** Opening SELECTED TEXT block **

Let me set up the Mean field game: For $j\neq i$, we assume that the players' states evolve according to the dynamics $$\begin{cases} dX_s^j = \alpha^{j, \ast} \ dt + \sqrt{2} \ dB_s^j, & s \ge t\\ X^j_t = x_j. \end{cases}$$

Here we have assumed that there exists a unique Nash equilibrium $(\alpha^{j, \ast})_{1\le j \le N}$.

Let $\mathcal{A}_{t,\tau}$ be the set of $L^2([t,\tau])$ controls mapping into $\mathbb{R}^d$. The value function for player $i$ is given by $$v^i(\textbf{x},t) = \inf_{\alpha^i \in\mathcal{A}_{t, T}} \mathbb{E} \left[\int_t^{T} \frac12 |\alpha_s^i|^2 + F^i(\textbf{X}_s) \ ds + G^i(\textbf{X}_t)\right].$$

Here $\textbf{x} = (x_1, \ldots x_N) \in \mathbb{R}^{dN}$.

** Closing SELECTED TEXT block **

- **WORK TO COMPLETE**: Reproduce the mean field game setup above in full, word for word.

** Opening DATASET SECTION block **

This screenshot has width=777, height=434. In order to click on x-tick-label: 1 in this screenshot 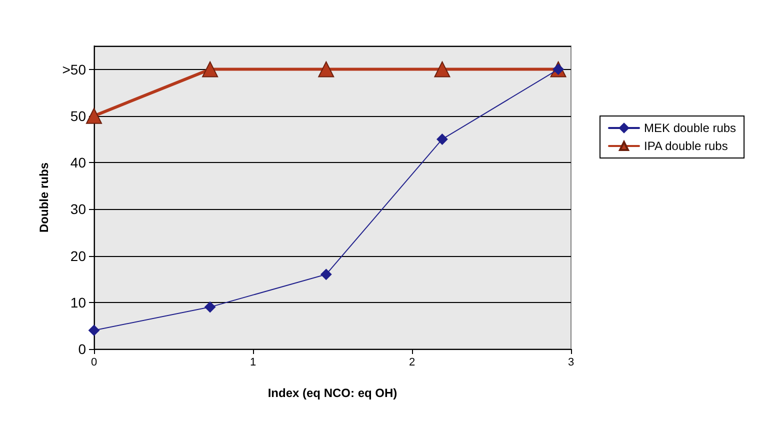, I will do `click(253, 362)`.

** Closing DATASET SECTION block **

- **WRITTEN RESPONSE**:
Let me set up the Mean field game: For $j\neq i$, we assume that the players' states evolve according to the dynamics $$\begin{cases} dX_s^j = \alpha^{j, \ast} \ dt + \sqrt{2} \ dB_s^j, & s \ge t\\ X^j_t = x_j. \end{cases}$$

Here we have assumed that there exists a unique Nash equilibrium $(\alpha^{j, \ast})_{1\le j \le N}$.

Let $\mathcal{A}_{t,\tau}$ be the set of $L^2([t,\tau])$ controls mapping into $\mathbb{R}^d$. The value function for player $i$ is given by $$v^i(\textbf{x},t) = \inf_{\alpha^i \in\mathcal{A}_{t, T}} \mathbb{E} \left[\int_t^{T} \frac12 |\alpha_s^i|^2 + F^i(\textbf{X}_s) \ ds + G^i(\textbf{X}_t)\right].$$

Here $\textbf{x} = (x_1, \ldots x_N) \in \mathbb{R}^{dN}$.